━━━━━ Records for this task
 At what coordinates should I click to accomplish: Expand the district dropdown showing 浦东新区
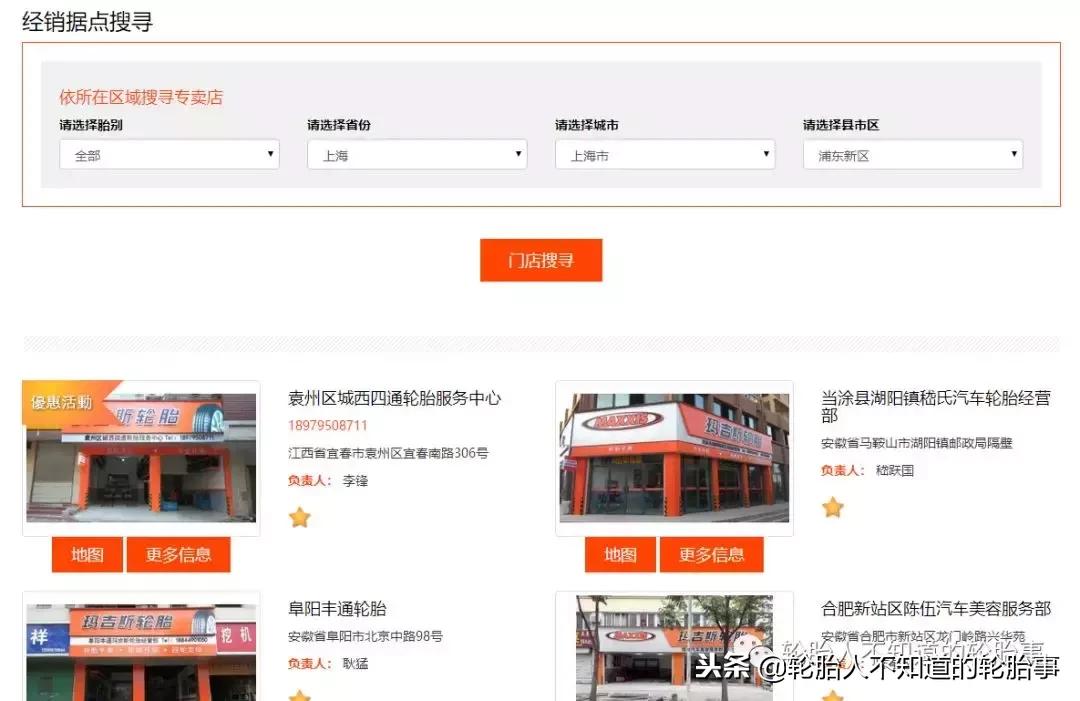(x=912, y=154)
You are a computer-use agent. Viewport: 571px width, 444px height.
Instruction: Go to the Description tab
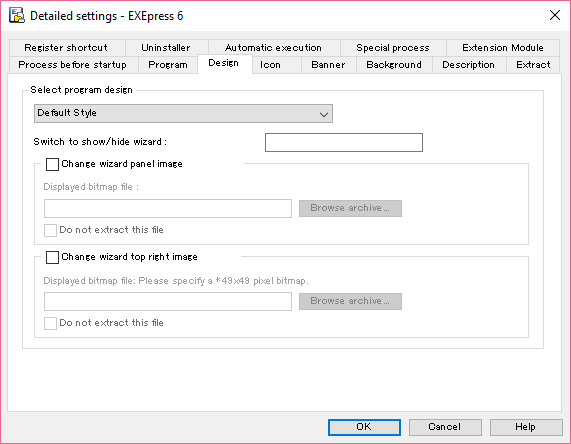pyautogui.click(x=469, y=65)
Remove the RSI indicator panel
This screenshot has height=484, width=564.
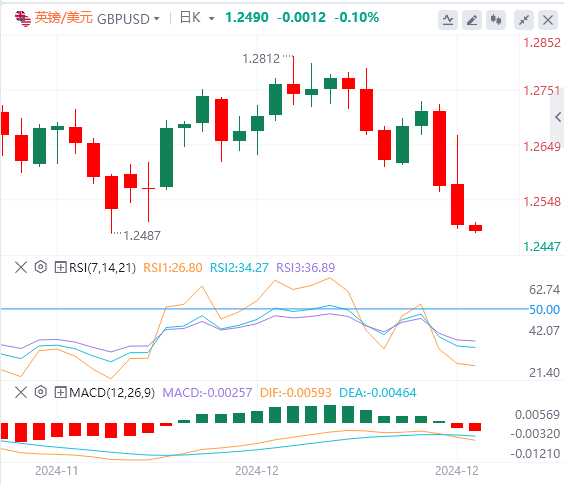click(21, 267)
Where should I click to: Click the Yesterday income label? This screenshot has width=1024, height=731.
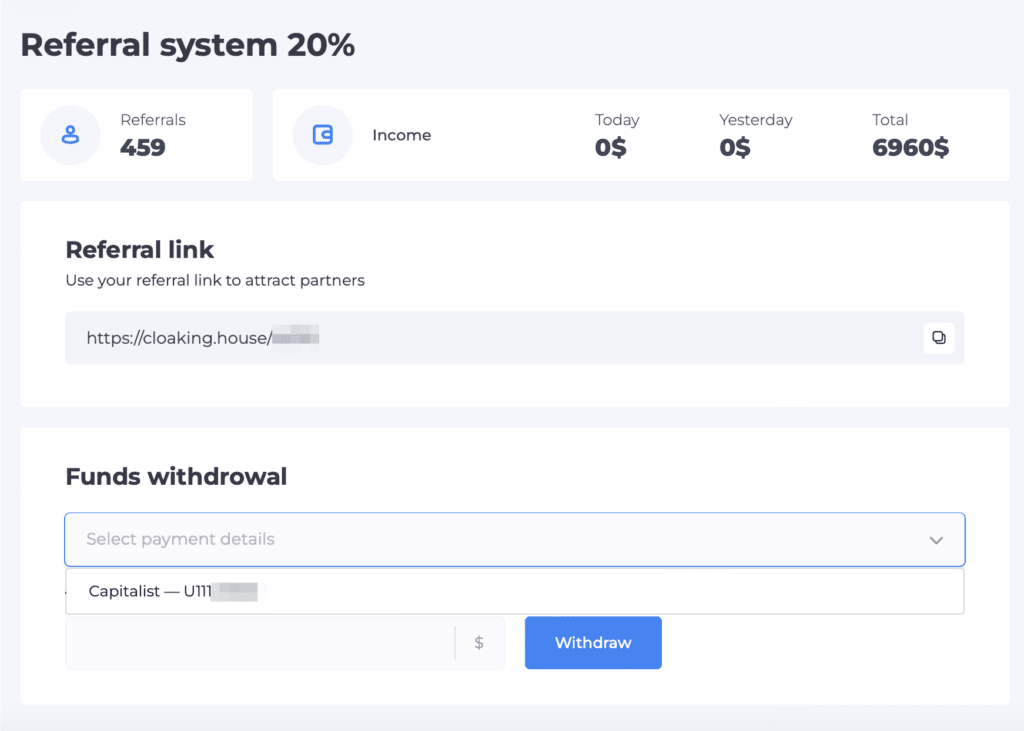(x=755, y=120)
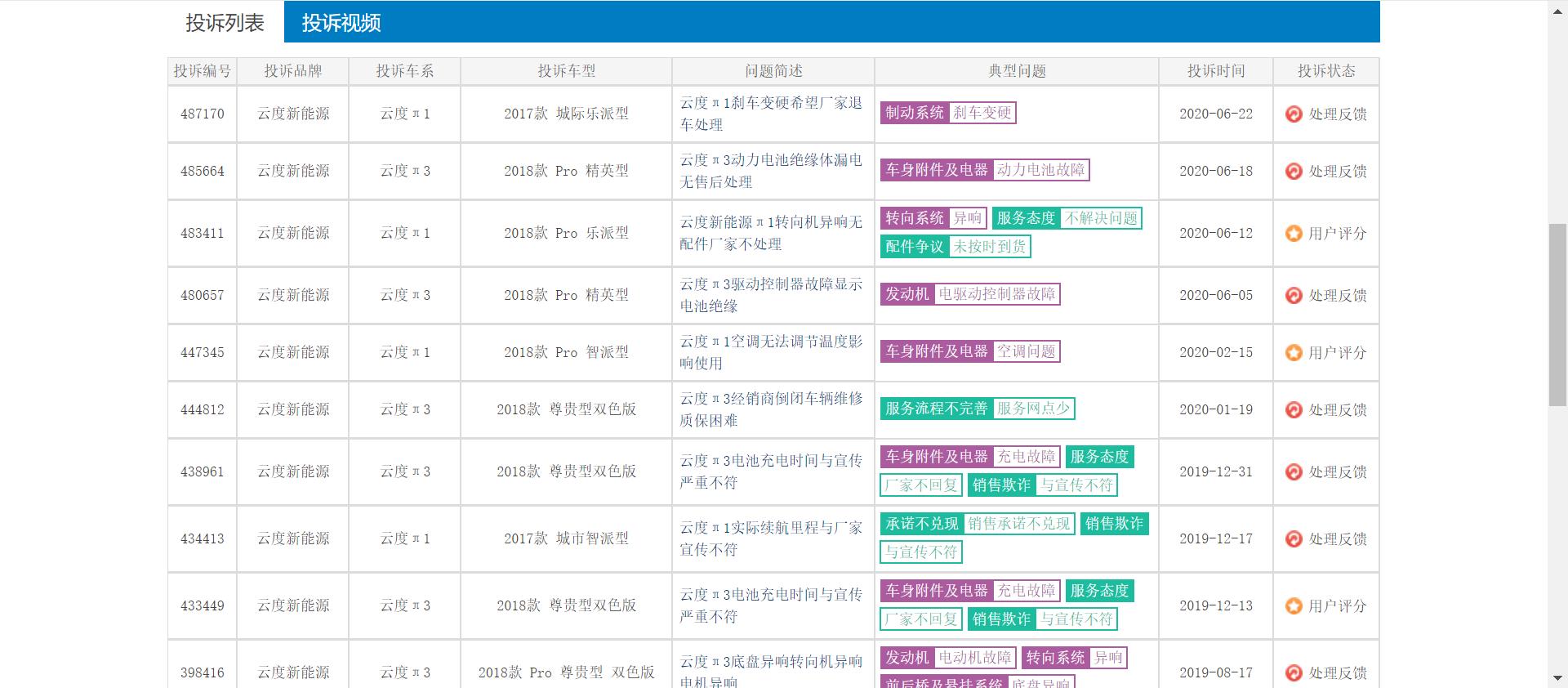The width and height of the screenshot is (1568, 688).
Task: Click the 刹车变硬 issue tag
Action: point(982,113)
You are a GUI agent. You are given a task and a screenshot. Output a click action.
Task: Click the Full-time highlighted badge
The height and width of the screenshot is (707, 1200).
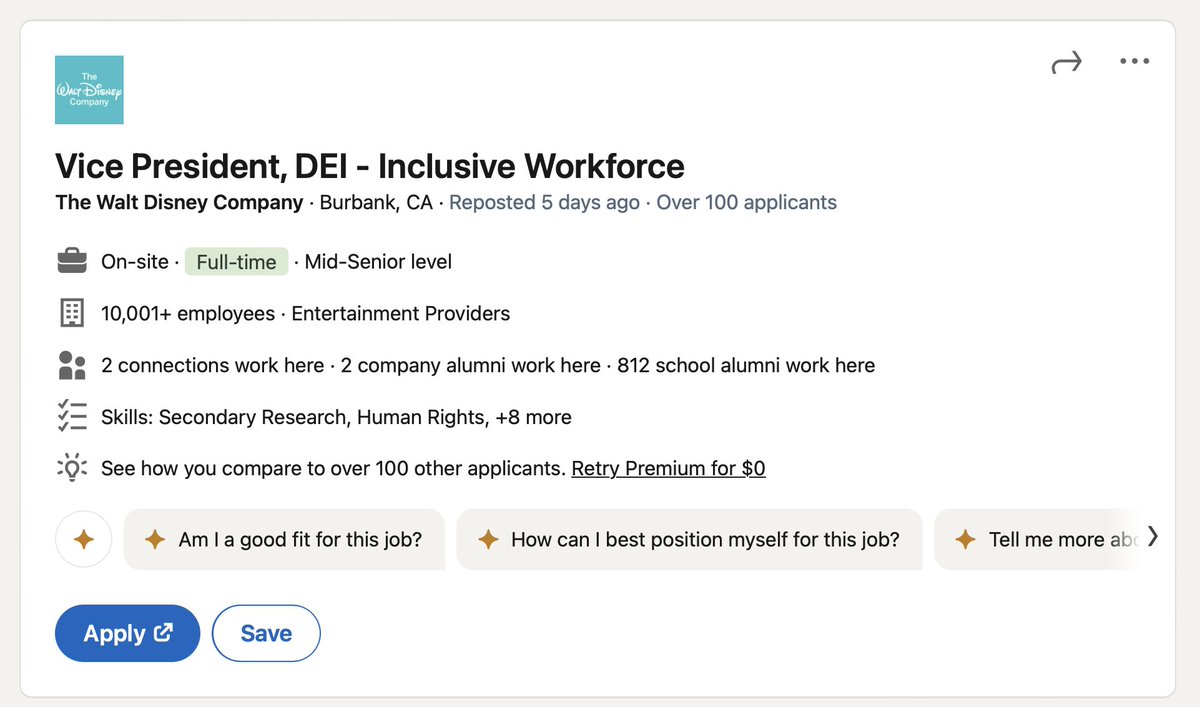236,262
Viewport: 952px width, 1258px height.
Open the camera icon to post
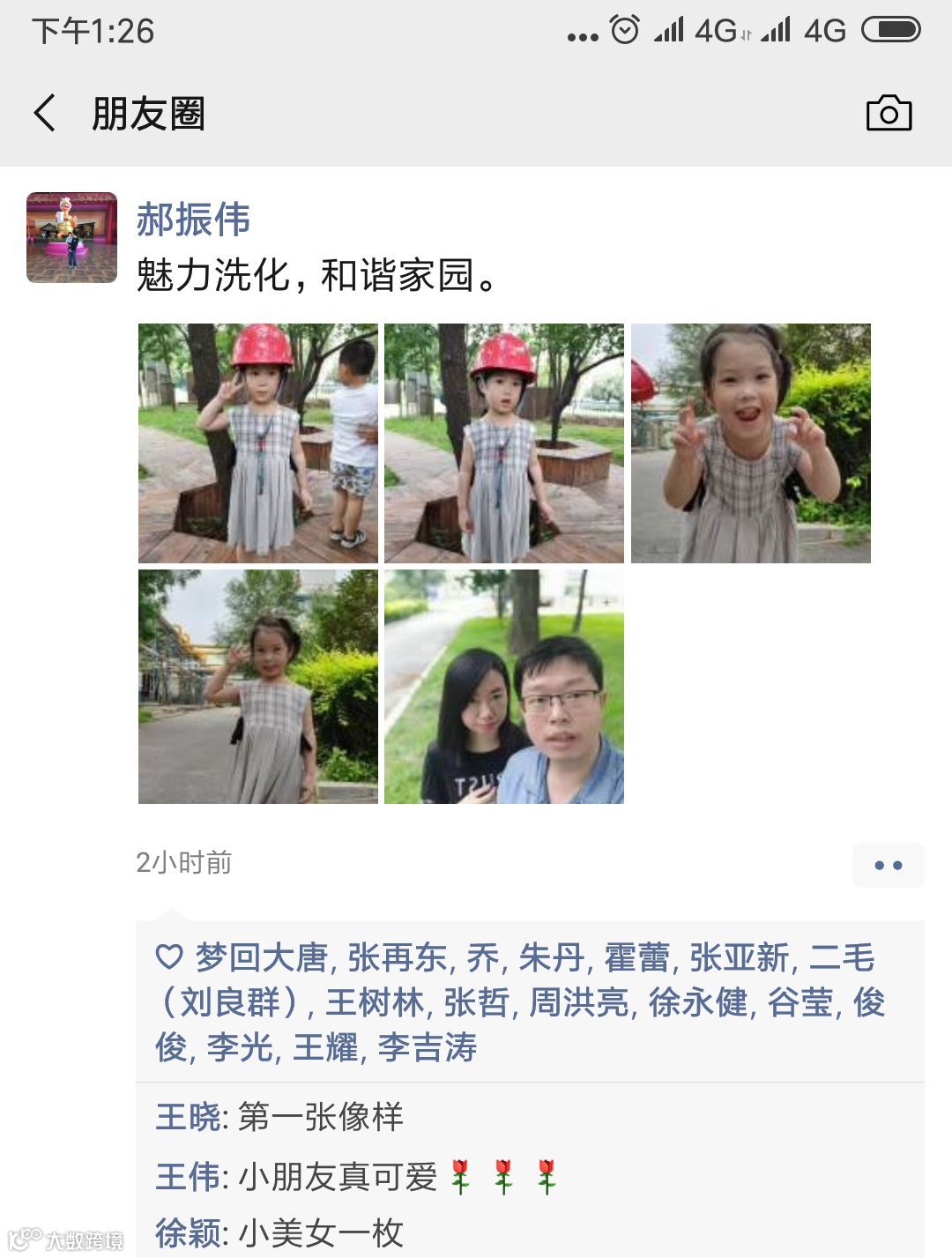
━━━━━━━━━━
Work to complete
Write out, word for word, the lines from the first line of the entries through the one containing "You are a GUI", both included. Leave out the pictures.

Task solution
 At what coordinates should I click to accomplish: Expand the district dropdown showing 浦东新区
(x=912, y=154)
You are a computer-use agent. Viewport: 571px width, 444px height.
Instruction: Go to the Description tab
pyautogui.click(x=469, y=65)
Remove the RSI indicator panel
This screenshot has height=484, width=564.
click(21, 267)
Where should I click to: Click the Yesterday income label? This screenshot has width=1024, height=731.
(x=755, y=120)
The width and height of the screenshot is (1568, 688).
Task: Click the 刹车变硬 issue tag
Action: point(982,113)
You are a GUI agent. You are given a task and a screenshot. Output a click action.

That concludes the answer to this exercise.